# [Assignment #3: NPFL067 Statistical NLP II](http://ufal.mff.cuni.cz/~hajic/courses/npfl067/assign3.html)

## Tagging

### Author: Dan Kondratyuk

### March 28, 2018

---

This Python notebook compares Brill's Tagger with a trigram HMM tagger.

Code and explanation of results is fully viewable within this webpage.

## Files

- [index.html](./index.html) - Contains all veiwable code and a summary of results
- [README.md](./README.md) - Instructions on how to run the code with Python
- [nlp-assignment-3.ipynb](./nlp-assignment-3.ipynb) - Jupyter notebook where code can be run
- [requirements.txt](./requirements.txt) - Required python packages for running

## 1. Brill's Tagger & Tagger Evaluation

> For this whole homework, use data found in `texten2.ptg`, `textcz2.ptg`
>
> In the following, "the data" refers to both English and Czech, as usual.
>
> Split the data in the following way: use last 40,000 words for testing (data S), and from the remaining data, use the last 20,000 for smoothing (data H, if any). Call the rest "data T" (training). 
>
> Download Eric Brill's supervised tagger from [UFAL's course assignment space](http://ufal.mff.cuni.cz/~hajic/courses/npfl067/RULE_BASED_TAGGER_V.1.14.tar.gz). Install it (i.e., uncompress (gunzip), untar, and make).
>
> You might need to make some changes in his makefile of course (it's and OLD program, in this fast changing world...).
>
> After installation, get the data, train it on as much data from T as time allows (in the package, there is an extensive documentation on how to train it on new data), and evaluate on data S. Tabulate the results.
>
> Do cross-validation of the results: split the data into S', [H',] T' such that S' is the first 40,000 words, and T' is the last but the first 20,000 words from the rest. Train Eric Brill's tagger on T' (again, use as much data as time allows) and evaluate on S'. Again, tabulate the results.
* * *
*TASK DIRECTIONS*: Keep writing the tagging assignment page from the point where it stops.
* * *
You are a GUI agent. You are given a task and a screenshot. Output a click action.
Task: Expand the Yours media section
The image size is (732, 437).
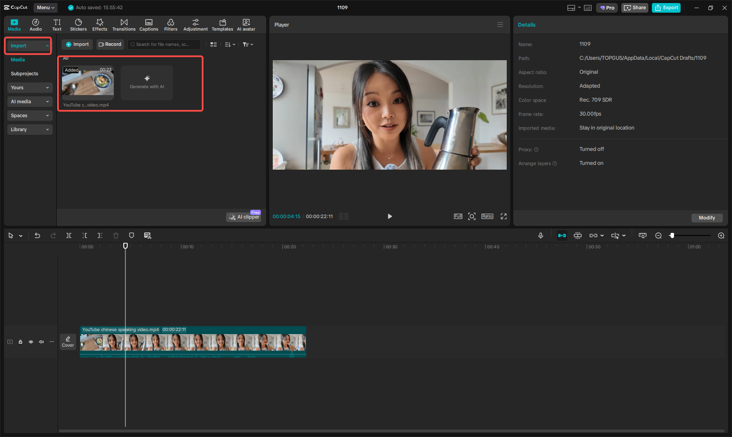(30, 88)
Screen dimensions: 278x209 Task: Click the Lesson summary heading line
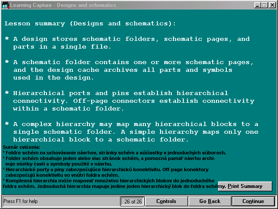(90, 23)
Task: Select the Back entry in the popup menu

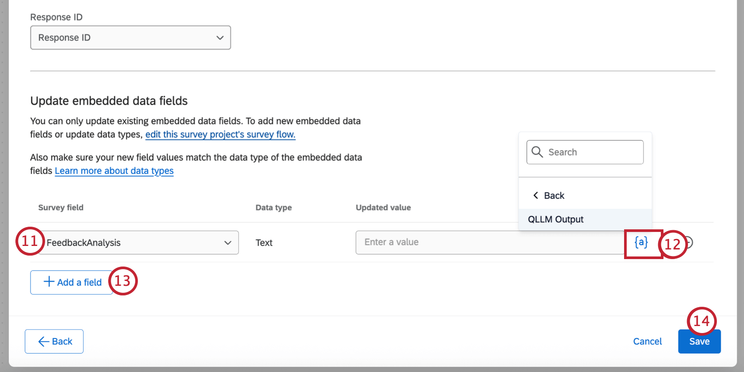Action: (554, 195)
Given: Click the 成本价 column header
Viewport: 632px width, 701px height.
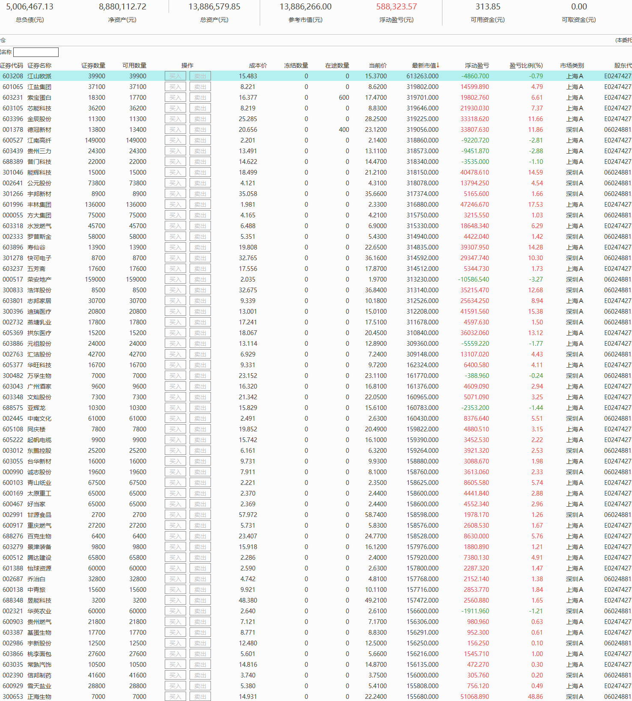Looking at the screenshot, I should [258, 65].
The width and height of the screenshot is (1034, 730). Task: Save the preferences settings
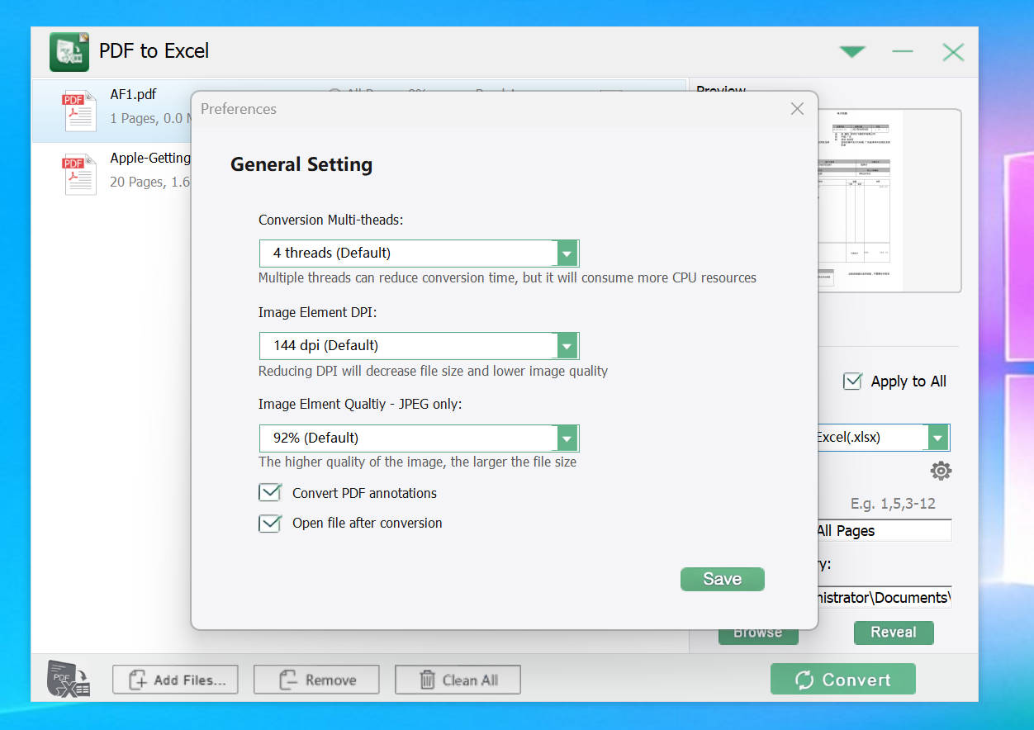point(722,579)
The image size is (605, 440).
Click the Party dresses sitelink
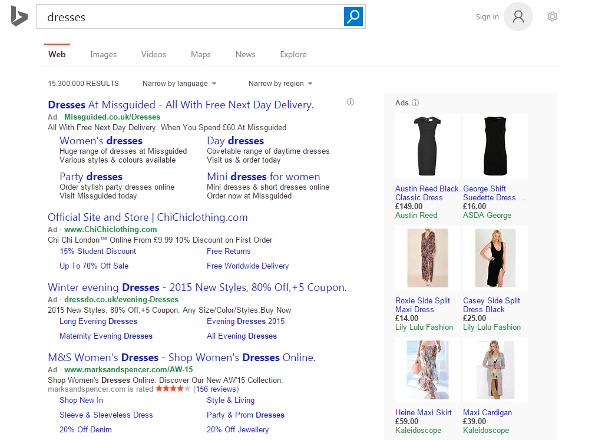point(91,176)
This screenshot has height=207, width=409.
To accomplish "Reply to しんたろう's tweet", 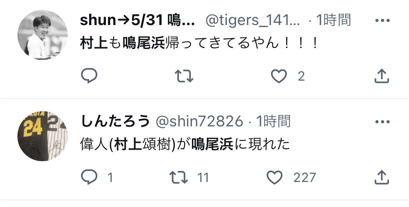I will tap(89, 177).
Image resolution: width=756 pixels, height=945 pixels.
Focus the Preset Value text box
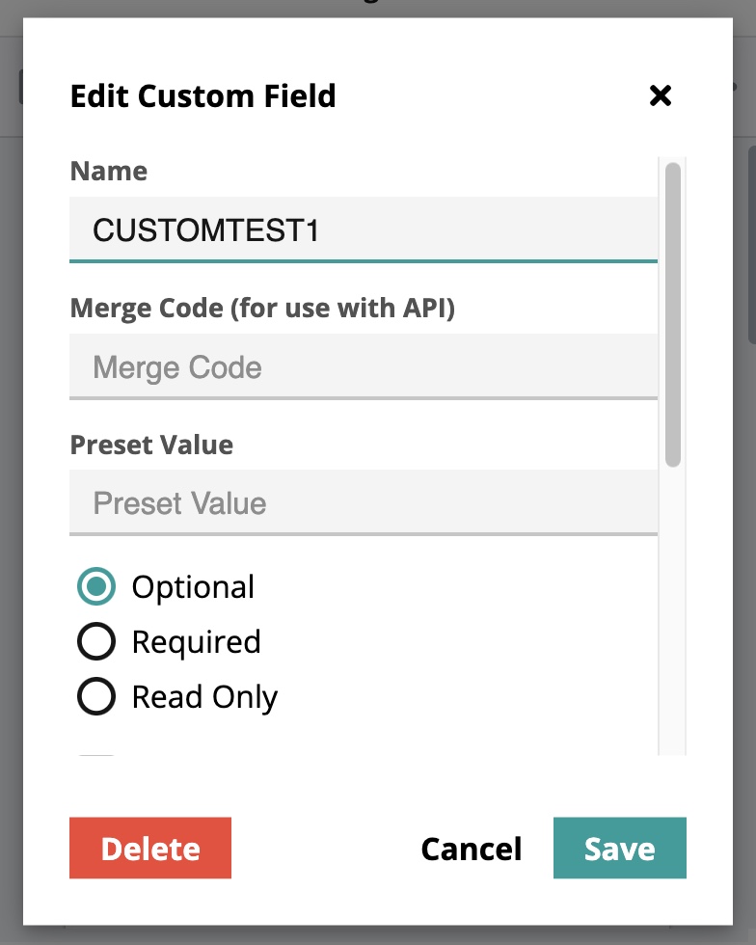(363, 502)
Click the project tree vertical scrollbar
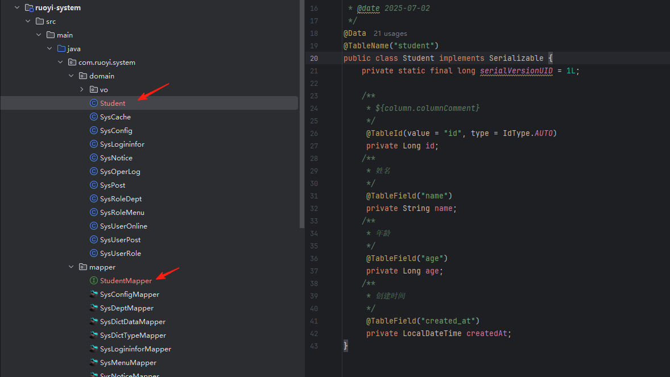 pyautogui.click(x=301, y=114)

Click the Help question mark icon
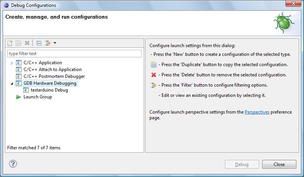tap(13, 164)
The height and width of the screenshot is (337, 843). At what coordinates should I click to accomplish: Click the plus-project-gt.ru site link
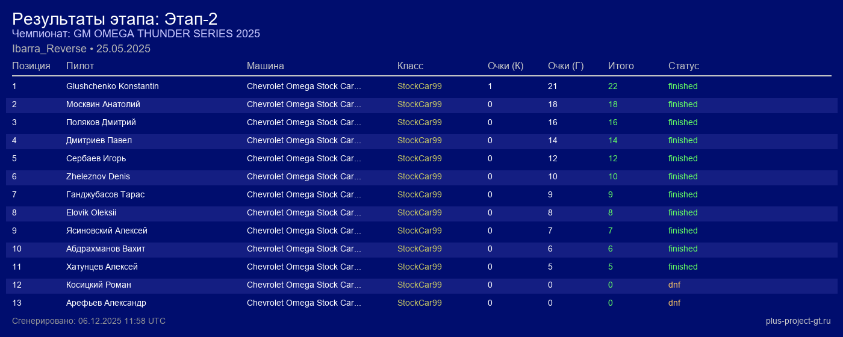pos(798,321)
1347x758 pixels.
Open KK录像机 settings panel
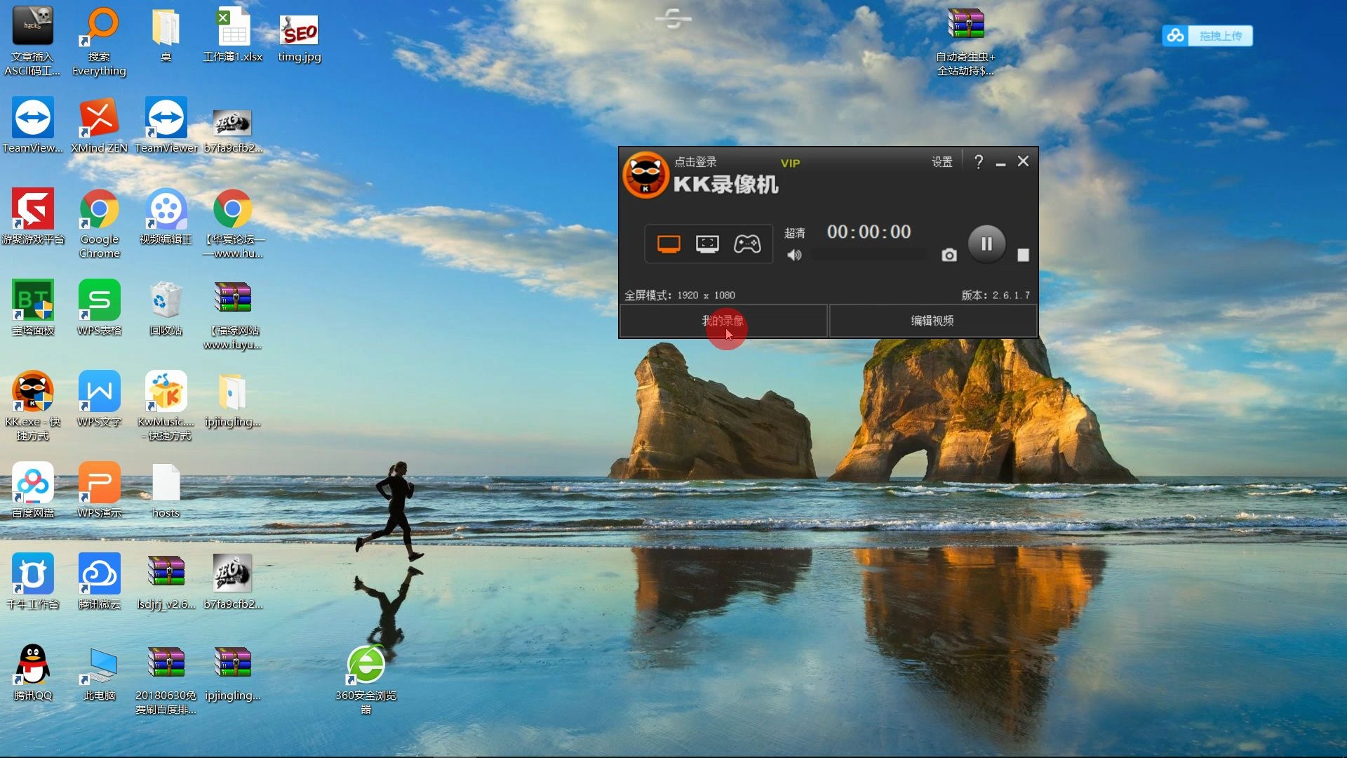click(x=941, y=161)
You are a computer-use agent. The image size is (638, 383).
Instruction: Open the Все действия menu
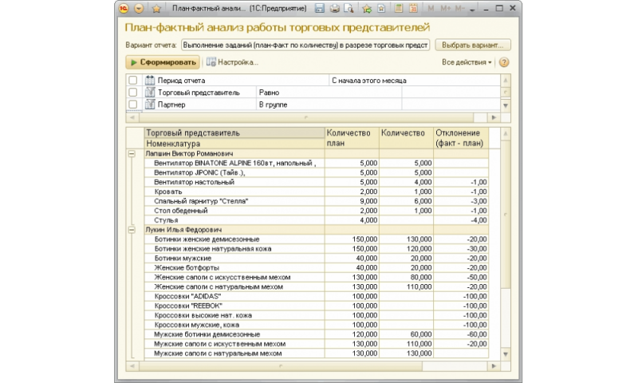tap(467, 62)
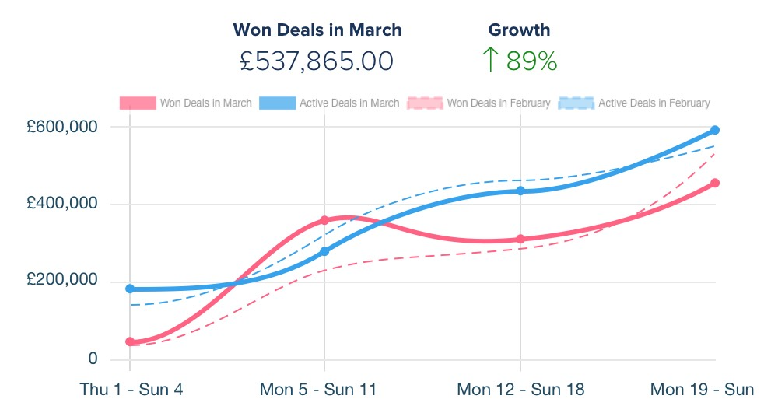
* * *
*ANSWER BELOW*:
>
> Do three more splits of your data (using the same formula: 40k/20k/the rest) in some way or another (as different as possible), and get another three sets of results. Compute the mean (average) accuracy and the standard deviation of the accuracy. Tabulate all results. 

In [1]:
import numpy as np
import pandas as pd
import nltk
from sklearn.metrics import accuracy_score
import itertools
import dill as pickle
from collections import Counter, defaultdict
from tqdm import tqdm_notebook as tqdm

from subprocess import call

In [2]:
def open_text(filename):
    """Reads a text line by line, applies light preprocessing, and returns an array of words and tags"""
    with open(filename, encoding='iso-8859-2') as f:
        content = f.readlines()
    
    preprocess = lambda word: tuple(word.strip().rsplit('/', 1))
    
    return [preprocess(word) for word in content]

In [3]:
def isplit(iterable, splitters):
    # https://stackoverflow.com/a/4322780
    return [list(g) for k,g in itertools.groupby(iterable, lambda x:x in splitters) if not k]

In [4]:
def sentence_split(data, token=('###', '###')):
    return isplit(data, (None, token))

In [5]:
def split_data(words, start=0):
    train, heldout, test = words[:start] + words[start+60_000:],  words[start+40_000:start+60_000], words[start:start+40_000]
    return train, heldout, test

In [6]:
def split_data_end(words):
    train, heldout, test = words[:-60_000],  words[-60_000:-40_000], words[-40_000:]
    return train, heldout, test

In [7]:
def split_all(words):
    return [
        split_data_end(words),
        split_data(words, start=40_000 * 0),
        split_data(words, start=40_000 * 1),
        split_data(words, start=40_000 * 2),
        split_data(words, start=40_000 * 3)
    ]

In [8]:
# Taken from https://github.com/nltk/nltk/blob/a84b28ca26ea3ee53da4eaafc2bbf037847779bd/nltk/tbl/demo.py
REGEXP_TAGGER = nltk.tag.RegexpTagger(
    [(r'^-?[0-9]+(.[0-9]+)?$', 'CD'),   # cardinal numbers
     (r'(The|the|A|a|An|an)$', 'AT'),   # articles
     (r'.*able$', 'JJ'),                # adjectives
     (r'.*ness$', 'NN'),                # nouns formed from adjectives
     (r'.*ly$', 'RB'),                  # adverbs
     (r'.*s$', 'NNS'),                  # plural nouns
     (r'.*ing$', 'VBG'),                # gerunds
     (r'.*ed$', 'VBD'),                 # past tense verbs
     (r'.*', 'NN')                      # nouns (default)
])
templates = nltk.tag.brill.brill24()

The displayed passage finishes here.